終章5話 俺達の娘
「マシン子、相談なんだが」
「どうしたの、義経?」
結婚式から数日後。
異世界の大陸を自動塊で爆走しながら幾つかの想い出を作った俺達は、幸せいっぱいで日本へと帰って来た。
「――どうだろう」
「良いんじゃない? 私は賛成よ」
「そういってくれると思ってたぜ!」
「アハハ。でも本人に聞いてみないとね」
「それもそうか。
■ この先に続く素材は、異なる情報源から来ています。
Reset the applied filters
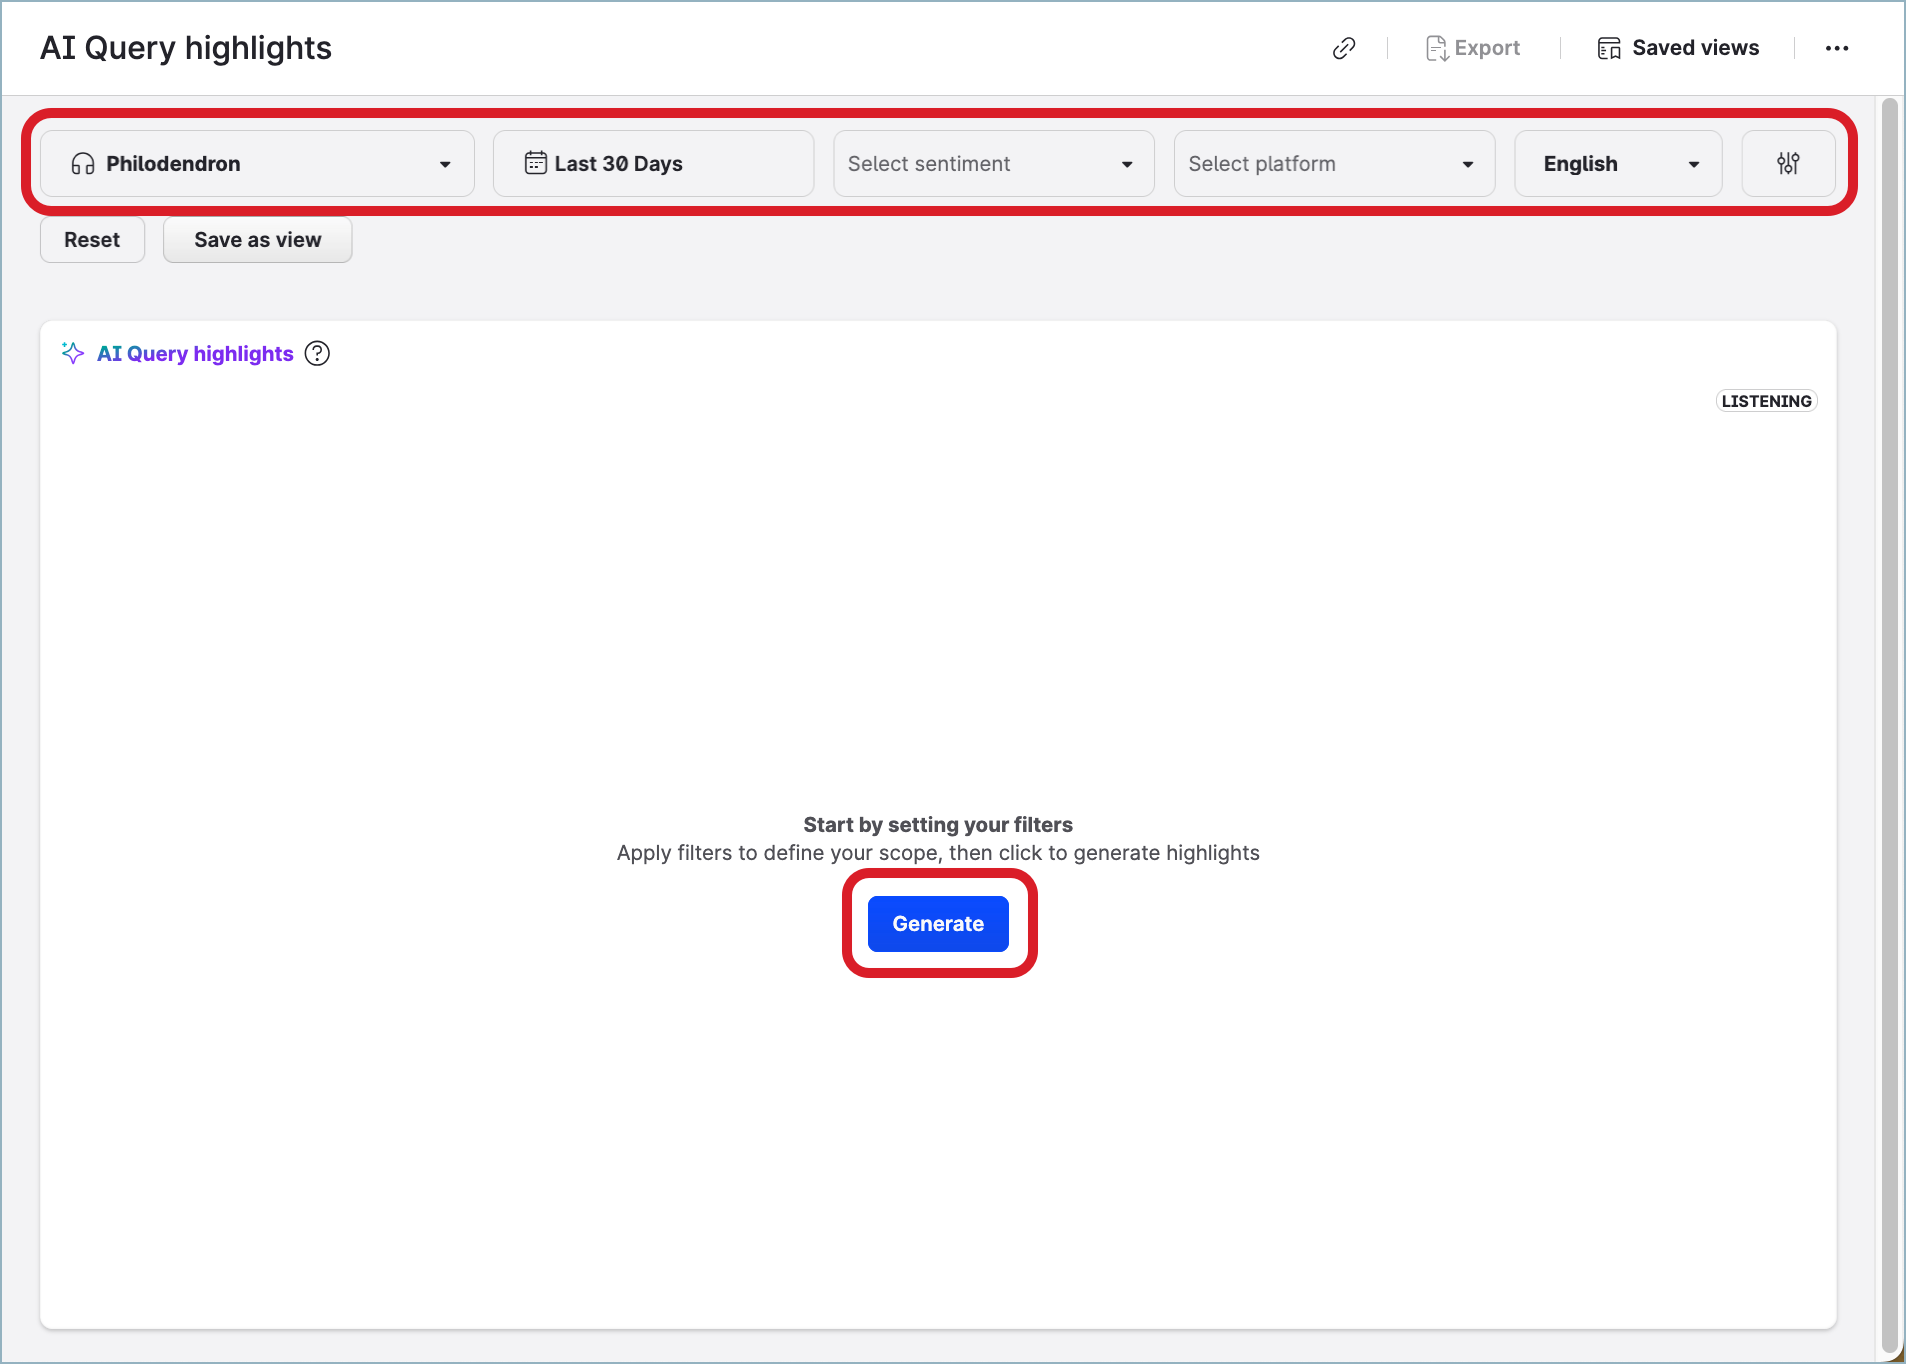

じゃ、ちょっと行ってくる」
地下工房に行くと、ブラン子が一人で梱包作業をしていた。
小さな身体で手際よく作業をこなす姿が逞しい。
マシン子救出作戦で大人ブラン子になった彼女だが、俺達が洞窟出口に辿り着いた頃には少女ブラン子へと戻っていた。かなり激しい戦闘だったのだろう。
「おはよう、ブラン子」
「義経様、おはようございます」
「今ちょっと大丈夫か?」
「はい、問題ありません」
「じゃあ端的に要件をいうぞ」
ブラン子は梱包の手を止め、こちらに向き直った。
「お前、俺達の娘にならないか?」
「え?」
「いや、何ていうかさ。養子に、家族にならないか?」
「家族ですか?」
「お前には助けられてばかりで、何もしてやれてなかったからな。家族になって俺達と一緒に暮らさないか」
「私が、義経様の、家族……」
「もちろん無理にとはいわない。ブラン子が嫌なら――」
「なります! 私、義経様の家族になりたいです!」
「ありがとうブラン子。一緒に幸せになろうな!」
「はい!」
俺とマシン子は結婚して幸せになり、広島はメグさんとラブラブだ。
じゃあブラン子は?
と考えた時に、俺達の養子になってくれないかなと思ったのだ。
親である菊川さんに申し入れたところ、『それは願ってもない話だよ! これで舞乱子もますます人間らしさに磨きがかかるね』と快諾してくれた。
「義経様」
「ん、どうした?」
「必要以上に顔が熱いのです。そして目から水分が……」
そういって顔を手で拭うブラン子を優しく抱きしめた。
彼女は肩を震わせながら、ギュッと腰に手を回してくる。
とても可愛い娘だ。
優しくて素直で、とてもたくましい娘だ。
俺は彼女の全力に堪えきれず、その場で失神してしまった。